Yet when Mr. Beitz died on Tuesday at 99, he was remembered as much for his efforts to save hundreds of Jews and Poles from the Nazis while stationed in Poland during World War II.

Mr. Beitz (pronounced BITES) worked for an oil company when the war broke out. But rather than calling him up for active duty, the Nazis sent him to supervise the Borislav oil fields, which had fallen into German hands with the invasion of Poland in 1939. Oil was crucial to Hitler's war machine, and Mr. Beitz wielded considerable power. He used it to create unneeded jobs that spared hundreds of Poles and Jews from being deported to death camps.

His death, on the island of Sylt, off Germany's northern coast, was announced by ThyssenKrupp.

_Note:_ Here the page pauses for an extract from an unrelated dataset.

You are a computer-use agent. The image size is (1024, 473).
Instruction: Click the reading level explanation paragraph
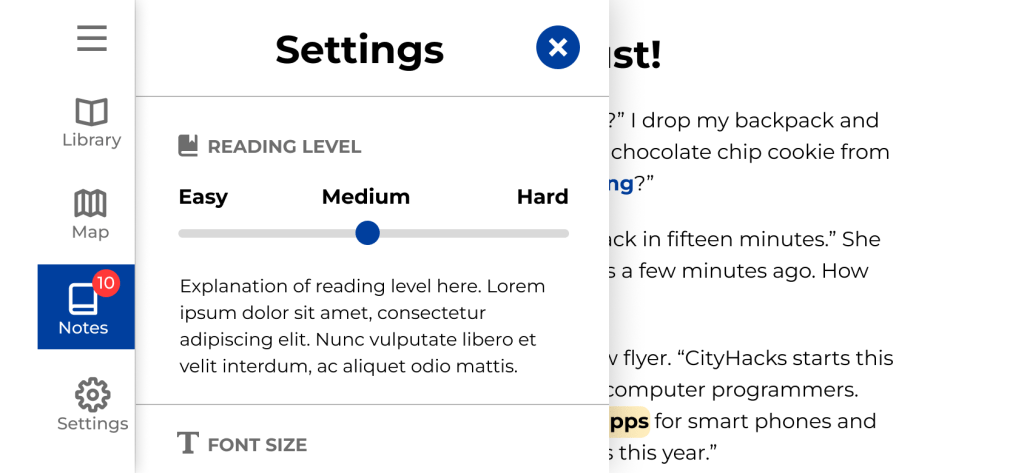pos(362,326)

Often called "the grand old man of German steel," Mr. Beitz joined the company after the war and over the next six decades transformed it into a publicly traded international conglomerate. While continuing to make steel and armaments, it expanded into building and equipping factories and manufacturing elevators, among other things.

Mr. Beitz's reputation for integrity, earned during the war, gained him the confidence of leaders beyond Germany's industrial backbone in the Ruhr River Valley and placed him in a position after the war to renew business and restore diplomatic ties to countries in Eastern Europe, especially Poland. Chancellor Konrad Adenauer sent him on an exploratory mission to Poland in the 1960s, paving the way for Willy Brandt's normalization of relations with East Germany and its allies a decade later.

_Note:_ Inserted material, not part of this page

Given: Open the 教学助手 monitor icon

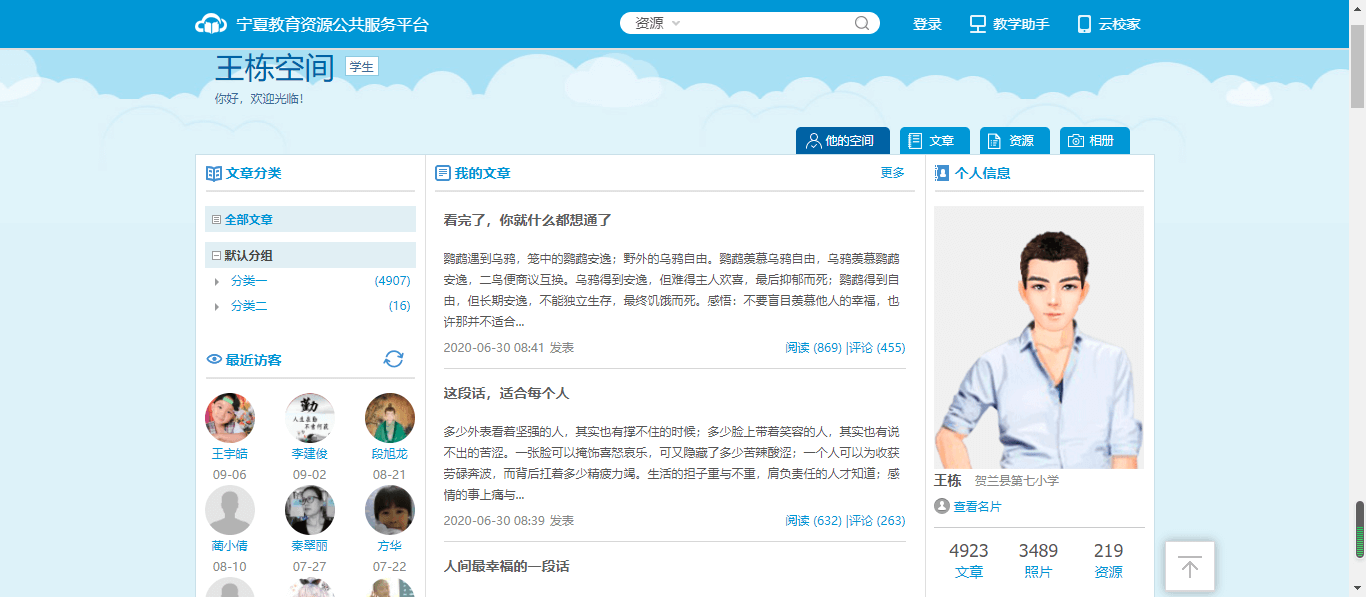Looking at the screenshot, I should 978,24.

"With the death of Berthold Beitz, Germany has lost one of its most eminent and successful corporate personalities, who helped to shape the country in important ways," Chancellor Angela Merkel said.

Born on Sept. 26, 1913, in the eastern German city of Zemmin, Mr. Beitz trained to become a banker, but his career took a turn in 1938 when he joined the Shell Oil Company in the northern port city of Hamburg. His experience there led to his war duty in Poland.

After the war, Poland awarded him its highest civilian honor, and the Yad Vashem, the Holocaust memorial in Israel, honored him as a Righteous Among the Nations, its highest recognition for non-Jews who saved Jews from the Holocaust.

"I saw how people were shot, how they were lined up in the night," he told The New York Times in 1983. "My motives were not political; they were purely humane, moral motives."

After the war, as president of the German insurance company Iduna, Mr. Beitz adopted business methods, like bonuses and competitions, that were unusual at that time. His success caught the eye of Alfried Krupp, then 45 and the sole owner of the Krupp steel company. Mr. Krupp had recently left prison after serving part of a 12-year sentence for war crimes, including using slave labor.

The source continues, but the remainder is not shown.